Die Integration der Strömungen soll offenbar über das Wörtchen »akzeptieren« laufen, welches die innere Distanz vieler Grüner zum Einsatz militärischer Gewalt widerspiegelt. »Die Grünen bleiben militärkritisch«, unterstreicht denn auch Bütikofer und fügt als Seitenhieb auf den Koalitionspartner hinzu, es sei die unverzichtbare Rolle der alternativen Partei, »klar für Positionen einzutreten, die beim SPD-Parteitag nicht einmal mehr zur Abstimmung gestellt wurden«.

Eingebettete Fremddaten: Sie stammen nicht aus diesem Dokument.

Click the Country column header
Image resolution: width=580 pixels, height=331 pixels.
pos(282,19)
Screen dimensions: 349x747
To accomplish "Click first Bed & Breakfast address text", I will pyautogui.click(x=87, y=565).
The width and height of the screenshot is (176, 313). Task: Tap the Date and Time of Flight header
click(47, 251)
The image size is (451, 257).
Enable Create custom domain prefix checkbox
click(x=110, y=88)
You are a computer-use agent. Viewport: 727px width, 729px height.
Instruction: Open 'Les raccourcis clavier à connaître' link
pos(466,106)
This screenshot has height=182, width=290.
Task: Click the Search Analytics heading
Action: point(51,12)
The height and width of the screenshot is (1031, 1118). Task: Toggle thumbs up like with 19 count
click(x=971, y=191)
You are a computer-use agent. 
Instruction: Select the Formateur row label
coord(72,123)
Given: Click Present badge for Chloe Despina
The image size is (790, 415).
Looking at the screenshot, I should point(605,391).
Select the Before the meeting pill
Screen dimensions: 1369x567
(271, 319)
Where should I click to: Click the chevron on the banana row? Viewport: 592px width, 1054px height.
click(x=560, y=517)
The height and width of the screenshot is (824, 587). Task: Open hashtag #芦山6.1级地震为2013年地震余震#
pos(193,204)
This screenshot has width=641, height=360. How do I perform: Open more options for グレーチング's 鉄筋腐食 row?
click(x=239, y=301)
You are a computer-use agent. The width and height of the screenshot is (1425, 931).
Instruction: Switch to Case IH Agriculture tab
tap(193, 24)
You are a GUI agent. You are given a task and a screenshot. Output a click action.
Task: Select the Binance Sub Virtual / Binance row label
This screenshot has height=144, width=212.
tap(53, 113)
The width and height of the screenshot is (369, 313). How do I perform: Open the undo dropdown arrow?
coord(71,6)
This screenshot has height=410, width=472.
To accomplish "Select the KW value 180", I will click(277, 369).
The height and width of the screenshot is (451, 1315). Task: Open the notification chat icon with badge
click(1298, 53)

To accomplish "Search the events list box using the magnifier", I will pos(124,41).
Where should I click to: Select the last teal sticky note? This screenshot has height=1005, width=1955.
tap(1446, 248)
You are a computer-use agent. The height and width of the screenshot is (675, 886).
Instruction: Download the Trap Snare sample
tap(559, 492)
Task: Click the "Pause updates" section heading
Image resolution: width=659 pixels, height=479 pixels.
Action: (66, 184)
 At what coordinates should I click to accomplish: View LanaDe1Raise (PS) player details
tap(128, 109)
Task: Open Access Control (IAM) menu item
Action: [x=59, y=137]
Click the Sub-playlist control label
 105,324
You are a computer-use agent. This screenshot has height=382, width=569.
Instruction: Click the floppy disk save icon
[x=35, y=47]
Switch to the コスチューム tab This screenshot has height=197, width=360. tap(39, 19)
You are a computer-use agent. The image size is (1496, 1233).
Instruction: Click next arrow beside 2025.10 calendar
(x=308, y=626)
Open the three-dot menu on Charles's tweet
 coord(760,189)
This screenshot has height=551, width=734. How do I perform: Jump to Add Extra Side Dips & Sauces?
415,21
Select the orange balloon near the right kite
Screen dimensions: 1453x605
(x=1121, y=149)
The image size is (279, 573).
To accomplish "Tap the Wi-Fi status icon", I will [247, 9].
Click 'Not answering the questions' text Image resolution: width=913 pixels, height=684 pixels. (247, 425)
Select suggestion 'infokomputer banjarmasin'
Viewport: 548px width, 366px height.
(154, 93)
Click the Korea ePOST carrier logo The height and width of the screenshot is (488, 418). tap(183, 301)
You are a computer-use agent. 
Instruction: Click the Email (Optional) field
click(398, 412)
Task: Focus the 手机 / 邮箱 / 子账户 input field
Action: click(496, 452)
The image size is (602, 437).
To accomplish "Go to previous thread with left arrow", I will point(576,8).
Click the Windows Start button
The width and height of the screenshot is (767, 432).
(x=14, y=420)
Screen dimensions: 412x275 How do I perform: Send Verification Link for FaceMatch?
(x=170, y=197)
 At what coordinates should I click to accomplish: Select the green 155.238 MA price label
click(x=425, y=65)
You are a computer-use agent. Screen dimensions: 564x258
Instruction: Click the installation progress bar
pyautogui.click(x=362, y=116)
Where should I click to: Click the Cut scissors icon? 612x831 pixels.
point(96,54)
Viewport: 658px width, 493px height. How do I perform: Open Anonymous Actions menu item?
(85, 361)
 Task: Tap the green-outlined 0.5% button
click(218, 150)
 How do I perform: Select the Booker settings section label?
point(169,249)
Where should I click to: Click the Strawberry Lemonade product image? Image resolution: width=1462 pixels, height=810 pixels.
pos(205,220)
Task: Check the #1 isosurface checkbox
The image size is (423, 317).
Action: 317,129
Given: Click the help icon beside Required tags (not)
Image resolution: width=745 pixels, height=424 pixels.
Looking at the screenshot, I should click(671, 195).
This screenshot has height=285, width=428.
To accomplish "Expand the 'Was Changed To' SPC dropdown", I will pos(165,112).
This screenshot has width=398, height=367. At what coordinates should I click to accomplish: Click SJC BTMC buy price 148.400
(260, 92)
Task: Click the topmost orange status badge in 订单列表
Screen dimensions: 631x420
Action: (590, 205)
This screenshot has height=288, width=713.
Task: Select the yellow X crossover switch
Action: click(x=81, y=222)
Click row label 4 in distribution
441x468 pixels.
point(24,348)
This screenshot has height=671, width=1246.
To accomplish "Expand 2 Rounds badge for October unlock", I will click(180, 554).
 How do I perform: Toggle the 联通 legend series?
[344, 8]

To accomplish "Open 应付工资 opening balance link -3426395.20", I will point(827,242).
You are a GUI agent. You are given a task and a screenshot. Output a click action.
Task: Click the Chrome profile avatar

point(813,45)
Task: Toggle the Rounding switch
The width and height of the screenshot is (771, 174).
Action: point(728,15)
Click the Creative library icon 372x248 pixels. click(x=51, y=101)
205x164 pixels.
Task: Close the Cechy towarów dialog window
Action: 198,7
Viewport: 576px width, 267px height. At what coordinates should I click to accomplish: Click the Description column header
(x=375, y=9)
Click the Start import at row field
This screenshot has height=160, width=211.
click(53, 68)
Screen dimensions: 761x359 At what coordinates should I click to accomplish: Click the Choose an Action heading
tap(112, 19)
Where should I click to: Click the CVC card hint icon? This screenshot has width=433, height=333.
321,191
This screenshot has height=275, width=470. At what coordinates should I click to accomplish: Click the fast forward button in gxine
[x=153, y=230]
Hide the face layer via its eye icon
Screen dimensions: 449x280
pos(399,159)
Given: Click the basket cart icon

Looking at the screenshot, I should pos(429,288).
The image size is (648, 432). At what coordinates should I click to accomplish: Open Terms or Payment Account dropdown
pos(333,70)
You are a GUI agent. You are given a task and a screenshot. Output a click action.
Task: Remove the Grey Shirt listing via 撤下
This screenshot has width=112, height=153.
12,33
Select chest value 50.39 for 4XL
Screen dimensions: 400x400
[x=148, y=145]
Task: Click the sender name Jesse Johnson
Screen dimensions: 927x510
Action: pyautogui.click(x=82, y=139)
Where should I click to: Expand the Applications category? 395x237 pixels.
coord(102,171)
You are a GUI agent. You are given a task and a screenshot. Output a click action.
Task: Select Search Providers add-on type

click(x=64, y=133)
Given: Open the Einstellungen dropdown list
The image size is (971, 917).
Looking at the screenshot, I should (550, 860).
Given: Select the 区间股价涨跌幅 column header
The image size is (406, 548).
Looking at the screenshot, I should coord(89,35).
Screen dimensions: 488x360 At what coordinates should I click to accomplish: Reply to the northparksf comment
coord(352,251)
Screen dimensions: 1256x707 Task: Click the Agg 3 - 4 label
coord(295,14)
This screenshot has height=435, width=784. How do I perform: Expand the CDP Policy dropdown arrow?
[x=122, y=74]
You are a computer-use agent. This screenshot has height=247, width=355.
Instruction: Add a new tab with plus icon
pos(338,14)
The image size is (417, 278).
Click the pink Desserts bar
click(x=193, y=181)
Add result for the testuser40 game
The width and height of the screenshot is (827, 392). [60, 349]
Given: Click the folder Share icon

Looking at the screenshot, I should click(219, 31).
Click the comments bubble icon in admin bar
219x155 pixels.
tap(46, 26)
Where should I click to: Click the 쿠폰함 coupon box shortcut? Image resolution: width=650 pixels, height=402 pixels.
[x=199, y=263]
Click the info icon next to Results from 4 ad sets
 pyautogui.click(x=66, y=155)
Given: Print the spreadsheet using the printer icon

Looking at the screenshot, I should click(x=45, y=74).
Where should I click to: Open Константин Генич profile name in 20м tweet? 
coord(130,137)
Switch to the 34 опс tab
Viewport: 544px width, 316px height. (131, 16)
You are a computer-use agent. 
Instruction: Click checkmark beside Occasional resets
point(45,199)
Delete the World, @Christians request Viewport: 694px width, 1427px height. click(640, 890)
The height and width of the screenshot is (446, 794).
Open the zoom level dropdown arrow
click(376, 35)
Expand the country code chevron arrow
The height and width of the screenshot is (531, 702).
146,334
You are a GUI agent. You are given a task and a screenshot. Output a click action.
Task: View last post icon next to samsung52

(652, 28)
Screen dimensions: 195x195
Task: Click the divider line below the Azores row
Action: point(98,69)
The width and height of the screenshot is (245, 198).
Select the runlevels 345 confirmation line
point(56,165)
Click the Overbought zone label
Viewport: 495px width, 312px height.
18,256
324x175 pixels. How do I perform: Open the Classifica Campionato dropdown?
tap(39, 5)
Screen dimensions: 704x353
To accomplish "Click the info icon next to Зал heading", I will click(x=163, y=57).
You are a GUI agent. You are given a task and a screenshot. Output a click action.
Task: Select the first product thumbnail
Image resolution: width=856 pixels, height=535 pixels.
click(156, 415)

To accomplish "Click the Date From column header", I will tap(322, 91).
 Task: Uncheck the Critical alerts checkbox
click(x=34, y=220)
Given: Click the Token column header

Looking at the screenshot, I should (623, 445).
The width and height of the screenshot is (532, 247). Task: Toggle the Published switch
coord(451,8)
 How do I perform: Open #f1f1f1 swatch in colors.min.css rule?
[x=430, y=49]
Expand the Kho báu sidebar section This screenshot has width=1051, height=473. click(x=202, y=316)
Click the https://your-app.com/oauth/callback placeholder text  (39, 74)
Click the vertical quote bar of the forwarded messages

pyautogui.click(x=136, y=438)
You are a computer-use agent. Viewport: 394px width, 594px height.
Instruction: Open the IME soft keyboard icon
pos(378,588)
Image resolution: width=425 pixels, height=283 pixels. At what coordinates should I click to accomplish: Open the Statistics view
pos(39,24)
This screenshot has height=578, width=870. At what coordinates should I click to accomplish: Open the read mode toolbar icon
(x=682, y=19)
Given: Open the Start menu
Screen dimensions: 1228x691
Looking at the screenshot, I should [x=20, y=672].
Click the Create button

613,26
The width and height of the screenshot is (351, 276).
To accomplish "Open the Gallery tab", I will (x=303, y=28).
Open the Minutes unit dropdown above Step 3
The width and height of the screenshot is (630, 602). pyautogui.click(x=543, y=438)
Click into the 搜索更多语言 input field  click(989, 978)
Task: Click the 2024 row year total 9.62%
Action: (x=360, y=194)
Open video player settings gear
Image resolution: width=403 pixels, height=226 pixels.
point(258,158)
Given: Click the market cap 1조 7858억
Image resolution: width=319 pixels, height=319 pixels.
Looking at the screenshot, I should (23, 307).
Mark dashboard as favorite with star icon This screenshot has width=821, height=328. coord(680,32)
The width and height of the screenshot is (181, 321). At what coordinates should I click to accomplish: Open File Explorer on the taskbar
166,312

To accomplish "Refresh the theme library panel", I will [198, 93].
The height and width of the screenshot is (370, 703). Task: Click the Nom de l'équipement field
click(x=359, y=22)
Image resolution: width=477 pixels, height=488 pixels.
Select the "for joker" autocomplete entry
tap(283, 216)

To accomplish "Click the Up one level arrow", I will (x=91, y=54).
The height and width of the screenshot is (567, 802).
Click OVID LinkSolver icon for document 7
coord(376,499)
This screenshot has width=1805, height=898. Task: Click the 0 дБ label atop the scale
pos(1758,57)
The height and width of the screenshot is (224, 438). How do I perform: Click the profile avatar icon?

Indem die Grünen unterhalb der Schwelle offener verbaler Zustimmung bleiben, versagen sie auch ihrem Außenminister Joschka Fischer die klare Unterstützung für seine Politik. Der allerdings habe, so Bütikofer, mit dem Antrag und der Formulierung kein Problem. Fischer habe dem Vorstand ausrichten lassen, dass er das Papier für gut halte, berichtete der Geschäftsführer. Den Delegierten rief er in Erinnerung, es gebe ein Profil grüner Außenpolitik, für das zu kämpfen es sich lohne und das im wesentlichen von Joschka Fischer personifiziert werde.
Auf die Integrationskraft seines Vizekanzlers, von der Grünen Basis bisweilen schon sehr entrückt, hofft auch Schröder, wenn es um die Koalition geht. SPD-Generalsekretär Franz Müntefering meint, wie für Schröder im Bundestag stelle sich für Fischer bei der Bundesdelegiertenversammlung die Vertrauensfrage. Der Außenminister selbst ließ die Basis per Interview wissen, es könne nicht sein, dass sie in den Gemeinden Realpolitik machten und in internationalen Fragen ihren Außenminister hängen ließen. Er brauche vom Parteitag eine klare Bestätigung des Bundeswehr-Mandats.
Alle Ja-Nein-Kombinationen denkbar
Mögliche schwerwiegende Konsequenzen der Parteitagsentscheidung versinken vorerst im Verfahrensnebel. Den rund 800 Delegierten liegen laut Bütikofer neben dem Leitantrag bis zu 35 Anträge einzelner Landes- und Kreisverbände vor. Zunächst müssen die Teilnehmer darüber entscheiden, auf der Basis welchen Antrags sie überhaupt miteinander reden wollen. Alle Ja-Nein-Kombinationen zum Bundeswehreinsatz und zur Koalition sind dabei denkbar. Ist darüber erst einmal entschieden, können ganze Textpassagen per Änderungsantrag noch ausgetauscht werden. Eines wird man den Grünen dabei aber nicht vorwerfen können: dass sie wie die SPD zum Kanzler-Wahlverein verkommen wären.